Sor Isabel Guerra

Por Manuel Domínguez

Estas obras son el resultante de cuando “se pinta con luz”, donde realmente la belleza no solo la da el color sino la luminosidad

Autodidacta por excelencia, la obra de sor Isabel Guerra se orienta en la dirección propuesta por un pintor de la talla del laureado iraní Imán Maleki. Salvando las distancias propias que impone el ejercicio de cada personalidad y sin entrar en comparaciones, ambos se encaminan hacia el hiperrealismo más puro. Pero hoy vamos a hablar de las pinturas de esta religiosa, quien dueña de una sensibilidad exquisita, ambienta sus trabajos en la paz y el reposo que brinda el claustro. Desde el atelier donde habitualmente trabaja nos invita a compartir profundas vivencias.

Sus figuras de mujeres, casi niñas, ensimismadas en sus cavilaciones, leyendo o simplemente descansando, trasmiten serenidad y frescura. En el cuidado del más mínimo detalle sor Isabel ofrece un concierto de luminosidad al estilo del casi olvidado Lawrence Alma Tadema (1836-1912), donde el observador presiente que más que pinturas está gozando de la vista de sugerentes fotografías. La artista, de 64 años, muestra su yo íntimo, su espiritualidad, de la mano del retiro zaragosano voluntario que su misma condición le impone como forma permanente de vida.

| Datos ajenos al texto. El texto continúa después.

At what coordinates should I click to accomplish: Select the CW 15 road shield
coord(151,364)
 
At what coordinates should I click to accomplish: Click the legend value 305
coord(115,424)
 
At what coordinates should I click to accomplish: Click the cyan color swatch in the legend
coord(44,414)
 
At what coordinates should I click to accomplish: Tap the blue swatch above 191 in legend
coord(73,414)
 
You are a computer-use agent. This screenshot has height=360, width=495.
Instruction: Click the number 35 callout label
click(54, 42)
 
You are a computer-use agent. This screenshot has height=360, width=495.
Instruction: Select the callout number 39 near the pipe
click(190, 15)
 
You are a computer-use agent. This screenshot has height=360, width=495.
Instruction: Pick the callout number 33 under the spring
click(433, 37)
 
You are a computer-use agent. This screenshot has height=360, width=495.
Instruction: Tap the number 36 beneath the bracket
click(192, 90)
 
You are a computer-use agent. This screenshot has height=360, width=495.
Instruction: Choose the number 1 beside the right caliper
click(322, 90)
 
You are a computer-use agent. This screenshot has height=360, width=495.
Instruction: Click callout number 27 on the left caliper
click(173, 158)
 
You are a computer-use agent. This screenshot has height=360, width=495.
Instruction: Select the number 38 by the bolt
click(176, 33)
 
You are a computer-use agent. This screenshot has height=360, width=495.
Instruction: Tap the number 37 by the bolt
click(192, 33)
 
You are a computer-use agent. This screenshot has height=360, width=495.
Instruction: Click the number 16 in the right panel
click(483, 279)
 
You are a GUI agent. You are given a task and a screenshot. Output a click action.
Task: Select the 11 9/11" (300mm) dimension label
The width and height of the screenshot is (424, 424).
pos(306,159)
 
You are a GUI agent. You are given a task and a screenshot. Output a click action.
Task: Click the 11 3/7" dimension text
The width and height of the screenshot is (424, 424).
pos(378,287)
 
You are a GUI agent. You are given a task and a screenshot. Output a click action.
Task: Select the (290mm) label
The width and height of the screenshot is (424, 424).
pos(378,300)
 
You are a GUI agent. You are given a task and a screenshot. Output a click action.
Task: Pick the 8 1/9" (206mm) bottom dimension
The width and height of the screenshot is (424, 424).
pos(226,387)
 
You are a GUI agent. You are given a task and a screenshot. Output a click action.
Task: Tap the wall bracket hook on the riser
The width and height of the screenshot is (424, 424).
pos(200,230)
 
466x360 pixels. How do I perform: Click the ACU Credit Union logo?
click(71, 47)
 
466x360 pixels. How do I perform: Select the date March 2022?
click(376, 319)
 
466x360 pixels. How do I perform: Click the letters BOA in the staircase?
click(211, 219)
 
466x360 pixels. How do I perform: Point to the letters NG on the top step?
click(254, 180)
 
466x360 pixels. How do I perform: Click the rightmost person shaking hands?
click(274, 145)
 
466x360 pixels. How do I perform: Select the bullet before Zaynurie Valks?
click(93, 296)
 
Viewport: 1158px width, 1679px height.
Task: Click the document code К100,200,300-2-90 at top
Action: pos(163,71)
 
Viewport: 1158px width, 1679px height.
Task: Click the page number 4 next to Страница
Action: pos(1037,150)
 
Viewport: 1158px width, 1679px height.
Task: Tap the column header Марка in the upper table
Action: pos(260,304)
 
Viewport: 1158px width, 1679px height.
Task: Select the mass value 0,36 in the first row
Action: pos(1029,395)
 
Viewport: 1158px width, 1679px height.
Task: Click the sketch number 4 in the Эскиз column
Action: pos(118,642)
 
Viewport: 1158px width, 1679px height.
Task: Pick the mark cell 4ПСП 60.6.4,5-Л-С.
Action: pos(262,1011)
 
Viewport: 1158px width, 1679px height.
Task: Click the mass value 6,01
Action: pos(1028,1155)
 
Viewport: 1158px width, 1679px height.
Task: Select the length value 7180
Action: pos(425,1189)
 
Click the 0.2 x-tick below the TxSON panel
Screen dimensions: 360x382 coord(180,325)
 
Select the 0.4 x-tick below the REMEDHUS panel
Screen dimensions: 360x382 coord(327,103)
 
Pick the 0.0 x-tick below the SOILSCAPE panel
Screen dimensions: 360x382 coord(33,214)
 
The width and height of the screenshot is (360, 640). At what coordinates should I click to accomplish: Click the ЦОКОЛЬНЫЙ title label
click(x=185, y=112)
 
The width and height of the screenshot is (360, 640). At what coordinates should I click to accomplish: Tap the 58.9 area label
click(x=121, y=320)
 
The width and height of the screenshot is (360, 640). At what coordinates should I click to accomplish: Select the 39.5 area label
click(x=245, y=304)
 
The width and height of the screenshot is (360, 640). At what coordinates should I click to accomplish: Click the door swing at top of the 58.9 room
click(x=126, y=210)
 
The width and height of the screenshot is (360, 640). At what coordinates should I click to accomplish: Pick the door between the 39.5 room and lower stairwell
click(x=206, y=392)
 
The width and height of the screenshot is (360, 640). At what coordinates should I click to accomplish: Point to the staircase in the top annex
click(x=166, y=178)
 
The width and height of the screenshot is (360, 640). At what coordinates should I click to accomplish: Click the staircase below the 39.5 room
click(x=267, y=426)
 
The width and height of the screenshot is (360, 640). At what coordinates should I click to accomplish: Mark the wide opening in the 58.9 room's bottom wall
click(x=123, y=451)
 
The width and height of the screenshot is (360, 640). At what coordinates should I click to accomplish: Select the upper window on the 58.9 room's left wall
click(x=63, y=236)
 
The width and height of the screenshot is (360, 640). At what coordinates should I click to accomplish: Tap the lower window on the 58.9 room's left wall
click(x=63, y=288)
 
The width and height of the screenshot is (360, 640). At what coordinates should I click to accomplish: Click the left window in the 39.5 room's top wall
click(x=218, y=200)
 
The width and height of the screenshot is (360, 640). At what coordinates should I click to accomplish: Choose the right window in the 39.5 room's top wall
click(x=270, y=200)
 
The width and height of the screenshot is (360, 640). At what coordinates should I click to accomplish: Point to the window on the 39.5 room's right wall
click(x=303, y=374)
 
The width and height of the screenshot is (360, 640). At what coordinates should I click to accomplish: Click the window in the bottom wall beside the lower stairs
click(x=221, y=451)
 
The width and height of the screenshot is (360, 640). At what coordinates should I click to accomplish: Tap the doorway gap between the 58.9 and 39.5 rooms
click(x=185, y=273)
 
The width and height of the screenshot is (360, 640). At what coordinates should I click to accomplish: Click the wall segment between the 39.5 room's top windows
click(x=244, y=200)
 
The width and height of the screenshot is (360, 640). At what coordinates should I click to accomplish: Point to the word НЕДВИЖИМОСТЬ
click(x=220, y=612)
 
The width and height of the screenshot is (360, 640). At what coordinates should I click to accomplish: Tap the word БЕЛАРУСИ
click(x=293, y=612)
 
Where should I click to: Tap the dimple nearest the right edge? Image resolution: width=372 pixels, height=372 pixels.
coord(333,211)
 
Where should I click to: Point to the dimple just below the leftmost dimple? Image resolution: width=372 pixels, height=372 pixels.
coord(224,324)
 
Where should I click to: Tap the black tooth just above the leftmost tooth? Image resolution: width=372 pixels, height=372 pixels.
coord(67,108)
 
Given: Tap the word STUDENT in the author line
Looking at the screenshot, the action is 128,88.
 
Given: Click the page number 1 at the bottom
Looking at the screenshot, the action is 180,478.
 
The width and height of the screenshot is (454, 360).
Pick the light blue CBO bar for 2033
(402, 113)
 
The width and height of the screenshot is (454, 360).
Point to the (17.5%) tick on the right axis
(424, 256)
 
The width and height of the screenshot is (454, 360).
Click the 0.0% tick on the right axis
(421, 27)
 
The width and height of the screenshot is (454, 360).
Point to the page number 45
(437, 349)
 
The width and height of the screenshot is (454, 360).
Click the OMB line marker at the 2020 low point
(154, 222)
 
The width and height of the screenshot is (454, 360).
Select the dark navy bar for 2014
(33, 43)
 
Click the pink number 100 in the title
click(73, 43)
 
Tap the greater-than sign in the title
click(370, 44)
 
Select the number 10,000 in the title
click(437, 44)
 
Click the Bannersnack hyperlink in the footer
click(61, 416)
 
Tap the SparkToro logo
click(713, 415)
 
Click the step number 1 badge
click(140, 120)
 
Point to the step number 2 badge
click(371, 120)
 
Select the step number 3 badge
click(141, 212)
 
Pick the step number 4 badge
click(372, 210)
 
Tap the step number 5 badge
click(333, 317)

Ella decidió, ya hace mucho, dividir su tiempo entre la devoción de servir a Dios y la necesidad de desarrollar sus aptitudes artísticas. Es ahí, precisamente, donde reside el vínculo intangible entre el alma y la materia. Esta combinación deja como resultado la madurez de sus trabajos, un verdadero regalo para los sentidos. Guerra, más allá de expresiones grandilocuentes de la crítica, vende la totalidad de su producción cuando cada trienio la presenta en Madrid con gran respuesta de público.